**Supplied records**

--- START ---

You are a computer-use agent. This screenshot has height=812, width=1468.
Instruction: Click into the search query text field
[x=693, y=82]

--- END ---
--- START ---

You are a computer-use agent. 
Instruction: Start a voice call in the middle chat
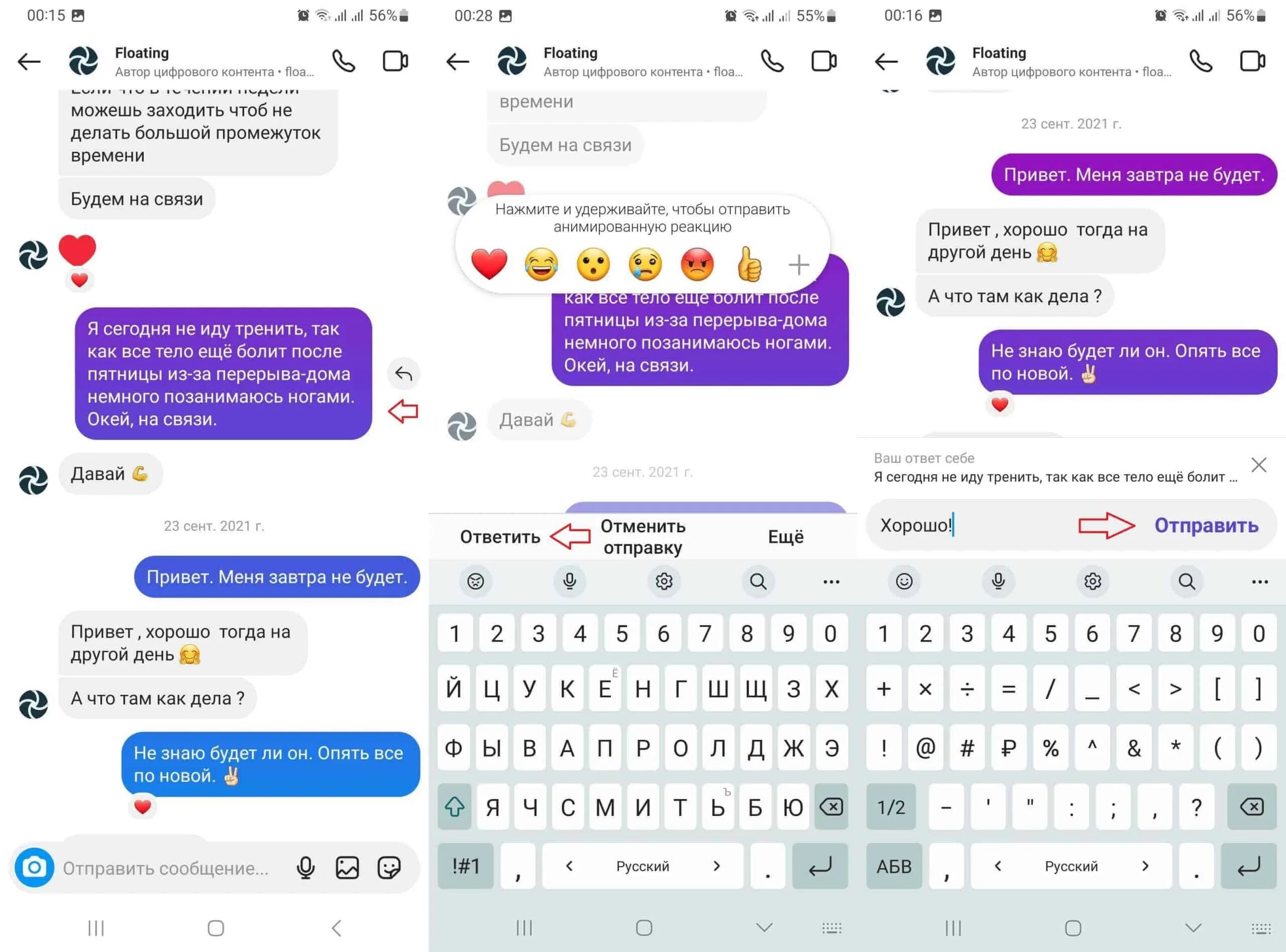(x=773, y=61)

--- END ---
--- START ---

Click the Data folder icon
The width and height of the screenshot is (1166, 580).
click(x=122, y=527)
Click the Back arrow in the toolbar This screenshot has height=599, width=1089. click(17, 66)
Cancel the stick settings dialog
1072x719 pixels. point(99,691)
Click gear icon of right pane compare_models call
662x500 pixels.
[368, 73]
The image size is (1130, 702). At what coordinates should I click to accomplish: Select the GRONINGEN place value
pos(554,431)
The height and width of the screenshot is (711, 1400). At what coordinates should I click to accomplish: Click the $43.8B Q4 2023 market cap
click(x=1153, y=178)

--- END ---

**Problem requirements**
Find the word "This" in the entries. Copy each line that holds it.

**Exercise response**
You are a computer-use agent. This screenshot has height=812, width=1468.
Click the Back arrow in the toolbar This screenshot has height=599, width=1089. click(17, 66)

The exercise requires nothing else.